[Exercise details] Write down the lines exactly as they appear, from the one that contains "This screenshot has height=907, width=1904." through the final line of the records, so that both ends are kept and no pictures come along.

[Entries supplied]
------------------------------------------------------------

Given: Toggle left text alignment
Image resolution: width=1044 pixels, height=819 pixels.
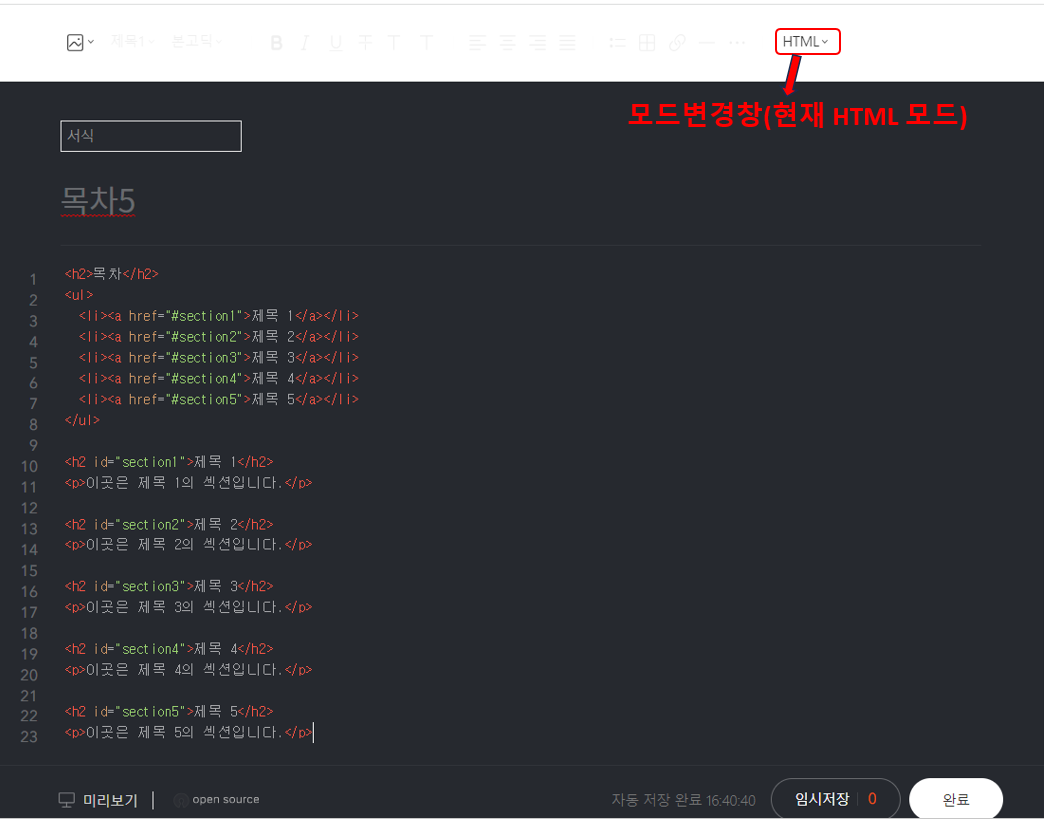Looking at the screenshot, I should click(x=477, y=42).
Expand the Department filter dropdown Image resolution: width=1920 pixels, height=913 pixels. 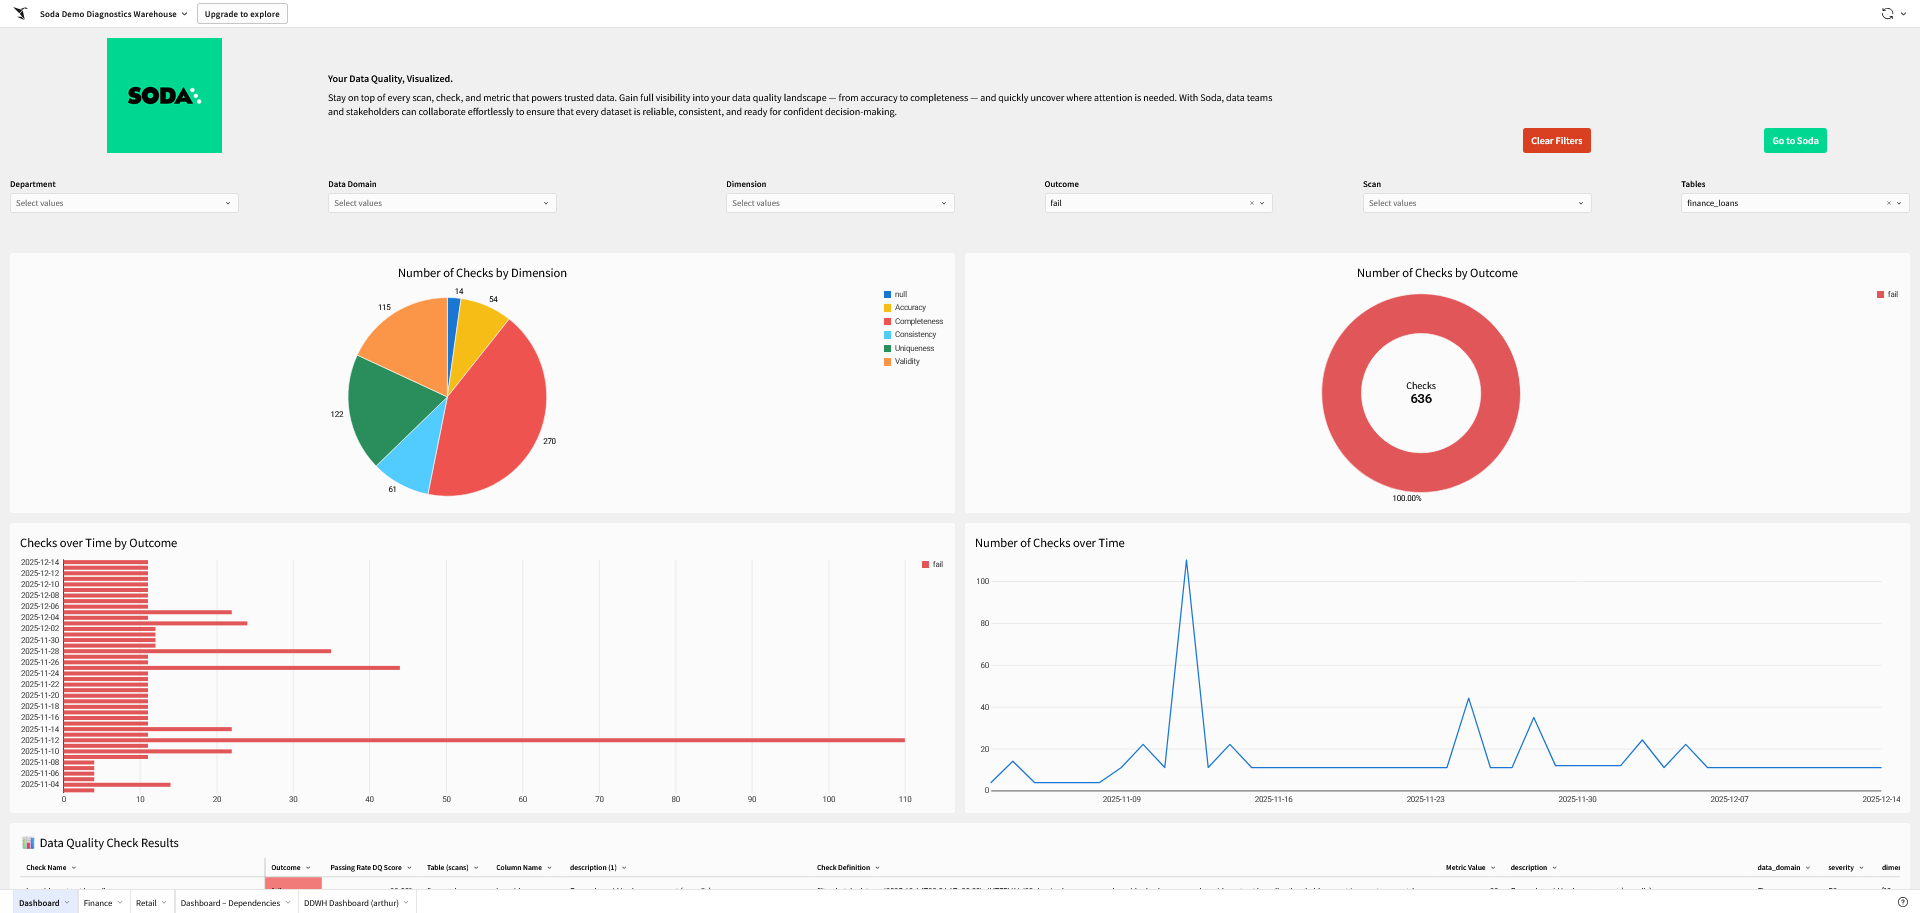[124, 203]
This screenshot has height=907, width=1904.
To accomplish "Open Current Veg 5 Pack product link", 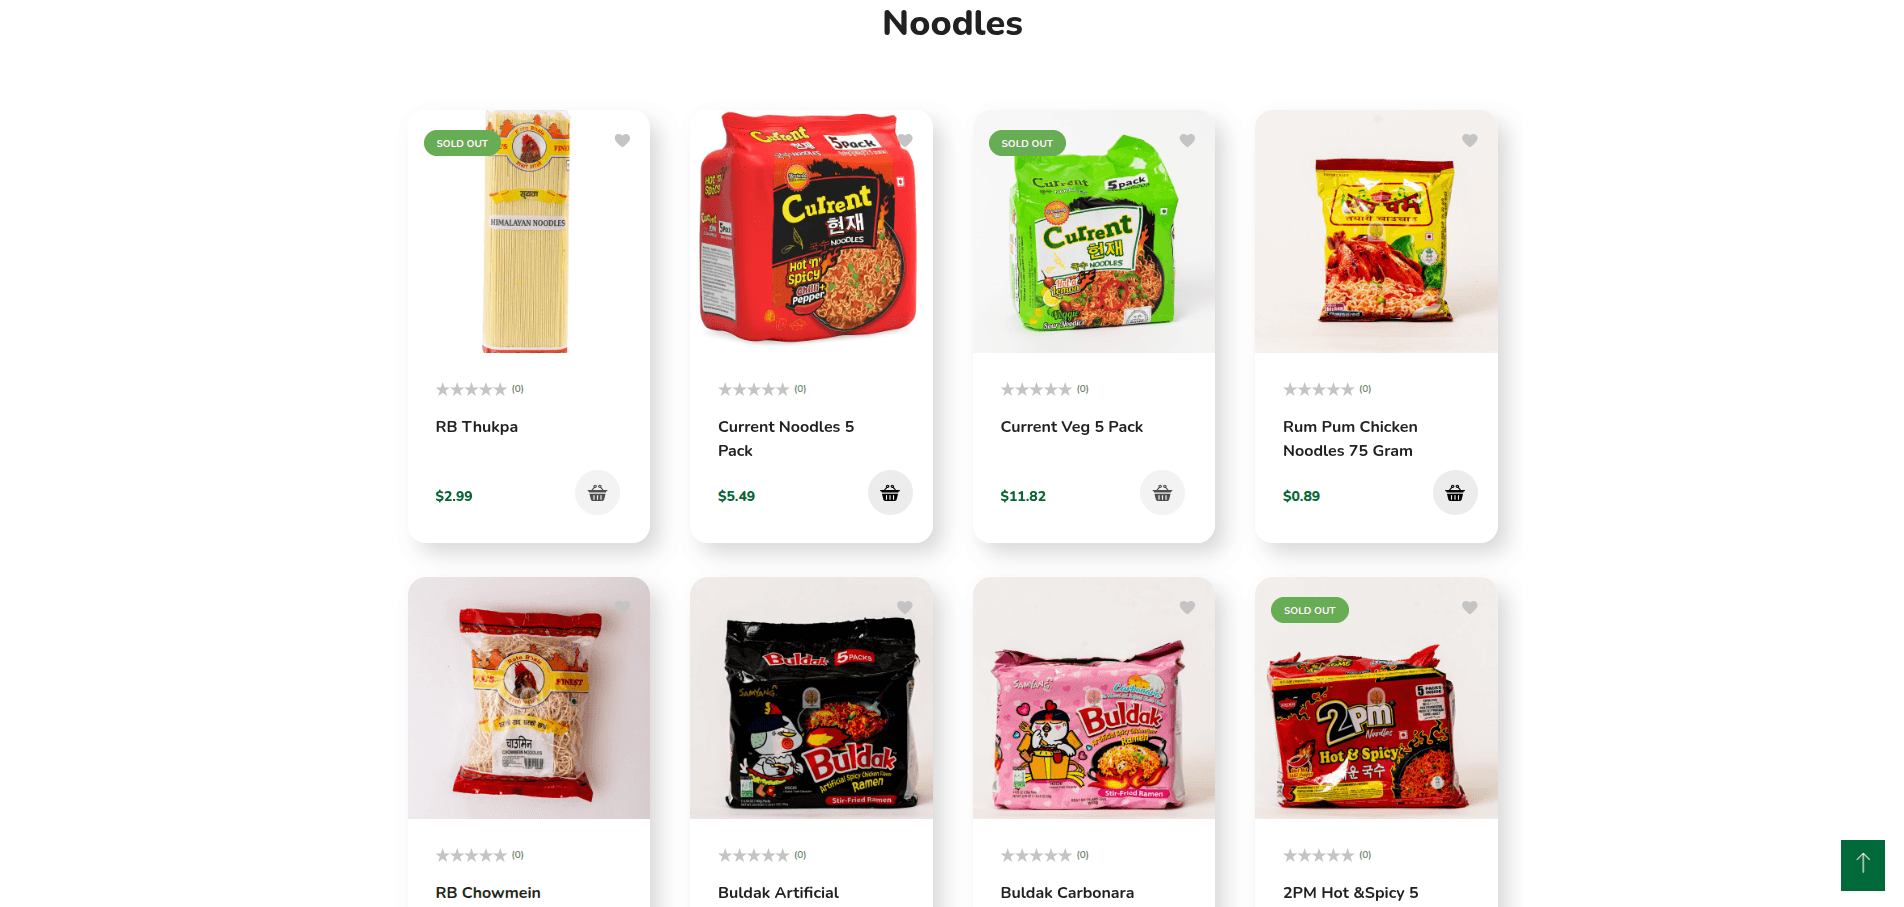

------------------------------------------------------------

[Output for this task]
This screenshot has height=907, width=1904.
To accomplish "Open Current Veg 5 Pack product link", 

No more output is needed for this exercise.